Benjamin s’étonne comme s’il avait oublié que j’étais le patron. Il boude, il s’apprête à se lever comme pour sortir mais se ravise puis soudain, il comprend le jeu auquel nous jouons. Un éclair traverse son regard. Il se penche vers moi et son ton de voix s’abaisse pour devenir étrangement mesuré. 
- Ma mère répète sans arrêt, quand on veut tuer un chien, on dit qu’il a à la rage. Vous vouliez déjà me virer, avouez la vérité, vous aviez seulement besoin d’un prétexte.  Je crois que vous êtes jaloux parce que vous vouliez vous la faire Marie-Gabrielle Robinson, vous aviez dit que si vous aviez mon âge la dernière fois, vous auriez bien…
Je toussote.
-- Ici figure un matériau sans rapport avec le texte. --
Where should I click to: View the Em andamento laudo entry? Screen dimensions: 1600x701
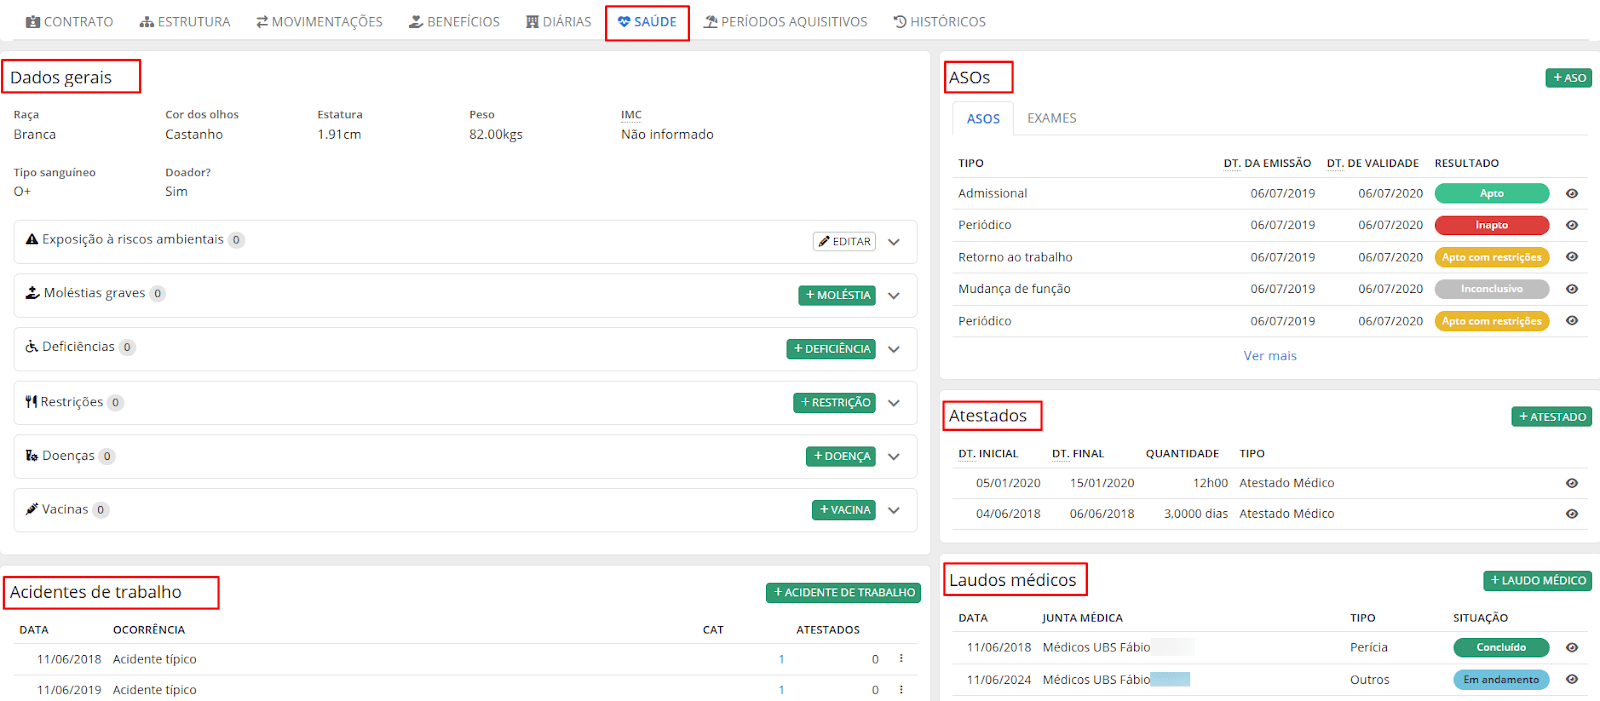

Benjamin marque un point et je le sais. Je me recroqueville dans mon costume en brisant sa phrase contre une façade grise de neutralité.  
J’offre un sourire condescendant en compensation.  
- Ce n’est pas grave Benjamin. Laisse tomber, tu sais, cette situation n’a rien de « personnel ». Les fautes arrivent, tu en trouveras d’autres dans ta vie. 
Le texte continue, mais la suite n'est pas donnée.